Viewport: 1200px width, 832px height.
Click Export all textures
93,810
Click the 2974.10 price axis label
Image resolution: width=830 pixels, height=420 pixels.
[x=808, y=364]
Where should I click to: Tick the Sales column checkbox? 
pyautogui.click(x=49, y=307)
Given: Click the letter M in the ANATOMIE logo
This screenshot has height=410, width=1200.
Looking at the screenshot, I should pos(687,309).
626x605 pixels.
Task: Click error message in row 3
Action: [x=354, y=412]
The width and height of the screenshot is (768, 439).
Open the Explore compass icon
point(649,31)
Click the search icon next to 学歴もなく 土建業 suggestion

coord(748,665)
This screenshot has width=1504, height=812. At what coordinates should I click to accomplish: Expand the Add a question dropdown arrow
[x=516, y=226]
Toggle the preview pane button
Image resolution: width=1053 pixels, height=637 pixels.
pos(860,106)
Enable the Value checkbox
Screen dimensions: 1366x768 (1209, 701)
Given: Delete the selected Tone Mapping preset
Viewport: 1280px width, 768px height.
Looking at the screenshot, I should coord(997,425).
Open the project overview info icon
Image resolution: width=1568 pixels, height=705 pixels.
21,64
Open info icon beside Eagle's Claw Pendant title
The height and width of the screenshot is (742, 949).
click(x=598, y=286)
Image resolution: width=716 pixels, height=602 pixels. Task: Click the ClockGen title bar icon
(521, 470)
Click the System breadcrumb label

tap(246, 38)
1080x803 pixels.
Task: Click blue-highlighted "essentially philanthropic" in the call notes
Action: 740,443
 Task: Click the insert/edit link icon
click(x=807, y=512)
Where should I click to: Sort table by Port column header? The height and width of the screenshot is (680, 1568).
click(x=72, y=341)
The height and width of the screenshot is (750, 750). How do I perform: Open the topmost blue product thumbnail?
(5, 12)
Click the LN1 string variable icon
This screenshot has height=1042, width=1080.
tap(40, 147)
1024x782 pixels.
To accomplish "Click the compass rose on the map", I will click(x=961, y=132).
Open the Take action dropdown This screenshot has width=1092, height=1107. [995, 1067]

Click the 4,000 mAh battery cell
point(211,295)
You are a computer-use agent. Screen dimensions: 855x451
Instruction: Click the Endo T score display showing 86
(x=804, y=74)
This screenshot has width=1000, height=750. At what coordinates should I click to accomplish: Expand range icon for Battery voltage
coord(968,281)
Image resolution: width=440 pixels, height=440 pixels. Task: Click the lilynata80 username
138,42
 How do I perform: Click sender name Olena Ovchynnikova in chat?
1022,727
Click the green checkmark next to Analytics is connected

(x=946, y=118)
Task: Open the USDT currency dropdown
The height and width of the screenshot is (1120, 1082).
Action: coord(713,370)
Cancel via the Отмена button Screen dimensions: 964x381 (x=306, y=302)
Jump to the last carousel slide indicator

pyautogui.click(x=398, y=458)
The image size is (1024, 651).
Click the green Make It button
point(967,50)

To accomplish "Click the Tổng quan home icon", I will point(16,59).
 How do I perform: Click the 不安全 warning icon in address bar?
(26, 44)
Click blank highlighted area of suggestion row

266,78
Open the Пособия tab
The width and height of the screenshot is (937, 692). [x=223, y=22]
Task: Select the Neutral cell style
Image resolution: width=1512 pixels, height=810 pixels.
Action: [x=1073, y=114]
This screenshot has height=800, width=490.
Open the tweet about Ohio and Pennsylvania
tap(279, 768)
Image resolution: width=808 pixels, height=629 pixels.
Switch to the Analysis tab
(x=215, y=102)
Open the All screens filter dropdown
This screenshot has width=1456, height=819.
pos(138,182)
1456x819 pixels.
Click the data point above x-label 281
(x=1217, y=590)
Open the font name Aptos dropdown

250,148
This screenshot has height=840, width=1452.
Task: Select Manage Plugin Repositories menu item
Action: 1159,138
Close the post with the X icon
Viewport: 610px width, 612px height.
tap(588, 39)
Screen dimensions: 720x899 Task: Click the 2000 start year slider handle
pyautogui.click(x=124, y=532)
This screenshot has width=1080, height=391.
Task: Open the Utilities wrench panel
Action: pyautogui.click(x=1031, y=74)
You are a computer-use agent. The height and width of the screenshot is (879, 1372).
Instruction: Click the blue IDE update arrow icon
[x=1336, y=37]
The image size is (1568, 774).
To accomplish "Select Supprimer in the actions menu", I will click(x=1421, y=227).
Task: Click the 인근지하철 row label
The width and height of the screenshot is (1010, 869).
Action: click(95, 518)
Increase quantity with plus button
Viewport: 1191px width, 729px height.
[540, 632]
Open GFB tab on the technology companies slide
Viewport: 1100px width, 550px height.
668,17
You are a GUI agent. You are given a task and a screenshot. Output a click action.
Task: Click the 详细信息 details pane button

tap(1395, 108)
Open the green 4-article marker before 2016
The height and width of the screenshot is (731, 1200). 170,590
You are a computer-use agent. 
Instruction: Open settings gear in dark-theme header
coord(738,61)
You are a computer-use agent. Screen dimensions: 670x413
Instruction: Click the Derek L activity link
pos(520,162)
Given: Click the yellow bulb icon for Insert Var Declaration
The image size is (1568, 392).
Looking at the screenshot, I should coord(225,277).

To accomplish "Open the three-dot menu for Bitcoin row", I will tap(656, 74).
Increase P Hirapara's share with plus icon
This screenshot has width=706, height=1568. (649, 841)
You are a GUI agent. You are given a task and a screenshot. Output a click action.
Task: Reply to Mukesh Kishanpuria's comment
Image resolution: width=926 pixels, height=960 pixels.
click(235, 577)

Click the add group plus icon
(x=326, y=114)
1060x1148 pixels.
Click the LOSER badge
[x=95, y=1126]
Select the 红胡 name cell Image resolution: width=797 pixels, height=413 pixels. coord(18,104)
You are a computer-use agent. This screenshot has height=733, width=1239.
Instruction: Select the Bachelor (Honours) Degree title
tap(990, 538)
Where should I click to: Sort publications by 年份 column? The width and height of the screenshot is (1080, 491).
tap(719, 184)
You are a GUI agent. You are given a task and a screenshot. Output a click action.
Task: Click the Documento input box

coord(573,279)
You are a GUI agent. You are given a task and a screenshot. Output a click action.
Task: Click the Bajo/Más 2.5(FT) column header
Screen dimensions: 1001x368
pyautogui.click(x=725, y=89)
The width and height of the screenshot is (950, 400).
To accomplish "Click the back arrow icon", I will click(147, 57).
--------------------------------
◆ **WHAT YOU ARE ASKED TO DO**
Keeping every word as it is, repeat all of the records.

◆ **EXPECTED ANSWER**
Viewport: 1200px width, 832px height.
Click Export all textures
93,810
Click the 2974.10 price axis label
Image resolution: width=830 pixels, height=420 pixels.
[x=808, y=364]
Where should I click to: Tick the Sales column checkbox? 
pyautogui.click(x=49, y=307)
Given: Click the letter M in the ANATOMIE logo
This screenshot has height=410, width=1200.
Looking at the screenshot, I should pos(687,309).
626x605 pixels.
Task: Click error message in row 3
Action: [x=354, y=412]
The width and height of the screenshot is (768, 439).
Open the Explore compass icon
point(649,31)
Click the search icon next to 学歴もなく 土建業 suggestion

coord(748,665)
This screenshot has width=1504, height=812. At what coordinates should I click to accomplish: Expand the Add a question dropdown arrow
[x=516, y=226]
Toggle the preview pane button
Image resolution: width=1053 pixels, height=637 pixels.
pos(860,106)
Enable the Value checkbox
Screen dimensions: 1366x768 (1209, 701)
Given: Delete the selected Tone Mapping preset
Viewport: 1280px width, 768px height.
Looking at the screenshot, I should coord(997,425).
Open the project overview info icon
Image resolution: width=1568 pixels, height=705 pixels.
21,64
Open info icon beside Eagle's Claw Pendant title
The height and width of the screenshot is (742, 949).
click(x=598, y=286)
Image resolution: width=716 pixels, height=602 pixels. Task: Click the ClockGen title bar icon
(521, 470)
Click the System breadcrumb label

tap(246, 38)
1080x803 pixels.
Task: Click blue-highlighted "essentially philanthropic" in the call notes
Action: 740,443
 Task: Click the insert/edit link icon
click(x=807, y=512)
Where should I click to: Sort table by Port column header? The height and width of the screenshot is (680, 1568).
click(x=72, y=341)
The height and width of the screenshot is (750, 750). How do I perform: Open the topmost blue product thumbnail?
(5, 12)
Click the LN1 string variable icon
This screenshot has height=1042, width=1080.
tap(40, 147)
1024x782 pixels.
To accomplish "Click the compass rose on the map", I will click(x=961, y=132).
Open the Take action dropdown This screenshot has width=1092, height=1107. [995, 1067]

Click the 4,000 mAh battery cell
point(211,295)
You are a computer-use agent. Screen dimensions: 855x451
Instruction: Click the Endo T score display showing 86
(x=804, y=74)
This screenshot has width=1000, height=750. At what coordinates should I click to accomplish: Expand range icon for Battery voltage
coord(968,281)
Image resolution: width=440 pixels, height=440 pixels. Task: Click the lilynata80 username
138,42
 How do I perform: Click sender name Olena Ovchynnikova in chat?
1022,727
Click the green checkmark next to Analytics is connected

(x=946, y=118)
Task: Open the USDT currency dropdown
The height and width of the screenshot is (1120, 1082).
Action: coord(713,370)
Cancel via the Отмена button Screen dimensions: 964x381 (x=306, y=302)
Jump to the last carousel slide indicator

pyautogui.click(x=398, y=458)
The image size is (1024, 651).
Click the green Make It button
point(967,50)

To accomplish "Click the Tổng quan home icon", I will point(16,59).
 How do I perform: Click the 不安全 warning icon in address bar?
(26, 44)
Click blank highlighted area of suggestion row

266,78
Open the Пособия tab
The width and height of the screenshot is (937, 692). [x=223, y=22]
Task: Select the Neutral cell style
Image resolution: width=1512 pixels, height=810 pixels.
Action: [x=1073, y=114]
This screenshot has height=800, width=490.
Open the tweet about Ohio and Pennsylvania
tap(279, 768)
Image resolution: width=808 pixels, height=629 pixels.
Switch to the Analysis tab
(x=215, y=102)
Open the All screens filter dropdown
This screenshot has width=1456, height=819.
pos(138,182)
1456x819 pixels.
Click the data point above x-label 281
(x=1217, y=590)
Open the font name Aptos dropdown

250,148
This screenshot has height=840, width=1452.
Task: Select Manage Plugin Repositories menu item
Action: 1159,138
Close the post with the X icon
Viewport: 610px width, 612px height.
tap(588, 39)
Screen dimensions: 720x899 Task: Click the 2000 start year slider handle
pyautogui.click(x=124, y=532)
This screenshot has width=1080, height=391.
Task: Open the Utilities wrench panel
Action: pyautogui.click(x=1031, y=74)
You are a computer-use agent. The height and width of the screenshot is (879, 1372).
Instruction: Click the blue IDE update arrow icon
[x=1336, y=37]
The image size is (1568, 774).
To accomplish "Select Supprimer in the actions menu", I will click(x=1421, y=227).
Task: Click the 인근지하철 row label
The width and height of the screenshot is (1010, 869).
Action: click(95, 518)
Increase quantity with plus button
Viewport: 1191px width, 729px height.
[540, 632]
Open GFB tab on the technology companies slide
Viewport: 1100px width, 550px height.
668,17
You are a GUI agent. You are given a task and a screenshot. Output a click action.
Task: Click the 详细信息 details pane button

tap(1395, 108)
Open the green 4-article marker before 2016
The height and width of the screenshot is (731, 1200). 170,590
You are a computer-use agent. 
Instruction: Open settings gear in dark-theme header
coord(738,61)
You are a computer-use agent. Screen dimensions: 670x413
Instruction: Click the Derek L activity link
pos(520,162)
Given: Click the yellow bulb icon for Insert Var Declaration
The image size is (1568, 392).
Looking at the screenshot, I should coord(225,277).

To accomplish "Open the three-dot menu for Bitcoin row", I will tap(656, 74).
Increase P Hirapara's share with plus icon
This screenshot has width=706, height=1568. (649, 841)
You are a GUI agent. You are given a task and a screenshot. Output a click action.
Task: Reply to Mukesh Kishanpuria's comment
Image resolution: width=926 pixels, height=960 pixels.
click(235, 577)

Click the add group plus icon
(x=326, y=114)
1060x1148 pixels.
Click the LOSER badge
[x=95, y=1126]
Select the 红胡 name cell Image resolution: width=797 pixels, height=413 pixels. coord(18,104)
You are a computer-use agent. This screenshot has height=733, width=1239.
Instruction: Select the Bachelor (Honours) Degree title
tap(990, 538)
Where should I click to: Sort publications by 年份 column? The width and height of the screenshot is (1080, 491).
tap(719, 184)
You are a GUI agent. You are given a task and a screenshot. Output a click action.
Task: Click the Documento input box

coord(573,279)
You are a GUI agent. You are given a task and a screenshot. Output a click action.
Task: Click the Bajo/Más 2.5(FT) column header
Screen dimensions: 1001x368
pyautogui.click(x=725, y=89)
The width and height of the screenshot is (950, 400).
To accomplish "Click the back arrow icon", I will click(147, 57).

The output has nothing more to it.